Work to be completed
Only a number is wanted here. Tally the lines of the data that contain "computer".

Data provided
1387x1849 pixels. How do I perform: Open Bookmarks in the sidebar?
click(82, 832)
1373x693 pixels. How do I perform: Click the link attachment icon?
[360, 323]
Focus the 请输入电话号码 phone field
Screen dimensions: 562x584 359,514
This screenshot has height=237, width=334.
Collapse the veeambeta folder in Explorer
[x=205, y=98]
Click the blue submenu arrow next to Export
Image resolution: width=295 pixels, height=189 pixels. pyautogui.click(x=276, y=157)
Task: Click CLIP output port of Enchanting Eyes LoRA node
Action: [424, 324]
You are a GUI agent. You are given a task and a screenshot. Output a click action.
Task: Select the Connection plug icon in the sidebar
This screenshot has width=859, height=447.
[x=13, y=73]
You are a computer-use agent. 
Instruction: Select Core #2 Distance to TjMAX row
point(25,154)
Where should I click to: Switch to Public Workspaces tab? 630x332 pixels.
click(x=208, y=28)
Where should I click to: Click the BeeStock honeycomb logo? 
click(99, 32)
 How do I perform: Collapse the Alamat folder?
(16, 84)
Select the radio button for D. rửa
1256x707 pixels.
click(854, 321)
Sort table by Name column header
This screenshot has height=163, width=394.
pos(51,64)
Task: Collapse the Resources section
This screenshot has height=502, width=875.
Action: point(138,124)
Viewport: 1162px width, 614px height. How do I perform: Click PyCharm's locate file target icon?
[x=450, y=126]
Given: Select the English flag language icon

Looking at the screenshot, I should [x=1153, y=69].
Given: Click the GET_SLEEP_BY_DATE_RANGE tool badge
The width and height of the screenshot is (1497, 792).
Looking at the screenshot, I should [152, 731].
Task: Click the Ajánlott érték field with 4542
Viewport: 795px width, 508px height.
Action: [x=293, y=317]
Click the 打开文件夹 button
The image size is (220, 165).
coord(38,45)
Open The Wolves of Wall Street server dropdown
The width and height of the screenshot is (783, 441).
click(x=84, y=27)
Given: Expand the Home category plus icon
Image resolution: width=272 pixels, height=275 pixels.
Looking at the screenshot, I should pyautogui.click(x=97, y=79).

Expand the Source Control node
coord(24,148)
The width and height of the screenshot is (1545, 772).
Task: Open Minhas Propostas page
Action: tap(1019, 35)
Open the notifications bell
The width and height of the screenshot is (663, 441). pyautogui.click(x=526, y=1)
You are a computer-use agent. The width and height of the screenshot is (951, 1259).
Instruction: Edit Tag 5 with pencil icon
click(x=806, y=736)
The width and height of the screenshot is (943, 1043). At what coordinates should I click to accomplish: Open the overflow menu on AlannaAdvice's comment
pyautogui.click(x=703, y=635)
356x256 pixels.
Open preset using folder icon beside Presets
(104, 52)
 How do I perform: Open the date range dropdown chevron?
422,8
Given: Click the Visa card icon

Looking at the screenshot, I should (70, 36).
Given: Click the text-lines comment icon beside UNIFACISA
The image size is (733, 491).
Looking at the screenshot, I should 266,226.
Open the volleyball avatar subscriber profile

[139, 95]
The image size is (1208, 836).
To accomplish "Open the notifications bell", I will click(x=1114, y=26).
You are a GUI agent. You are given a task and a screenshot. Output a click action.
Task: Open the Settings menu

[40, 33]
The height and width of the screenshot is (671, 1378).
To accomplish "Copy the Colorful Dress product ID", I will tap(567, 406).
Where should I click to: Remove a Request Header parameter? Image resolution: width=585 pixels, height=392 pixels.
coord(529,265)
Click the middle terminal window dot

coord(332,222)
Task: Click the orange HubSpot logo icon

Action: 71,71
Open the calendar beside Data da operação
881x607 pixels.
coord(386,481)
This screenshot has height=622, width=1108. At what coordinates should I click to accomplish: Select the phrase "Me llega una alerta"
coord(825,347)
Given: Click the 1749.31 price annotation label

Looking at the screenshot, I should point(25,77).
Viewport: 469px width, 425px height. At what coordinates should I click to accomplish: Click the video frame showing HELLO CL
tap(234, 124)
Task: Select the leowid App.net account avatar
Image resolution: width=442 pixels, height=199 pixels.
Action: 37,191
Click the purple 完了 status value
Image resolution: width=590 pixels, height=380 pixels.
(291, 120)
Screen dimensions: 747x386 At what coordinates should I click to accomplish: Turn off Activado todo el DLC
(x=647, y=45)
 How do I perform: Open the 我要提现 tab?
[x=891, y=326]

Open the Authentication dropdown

Result of the task
2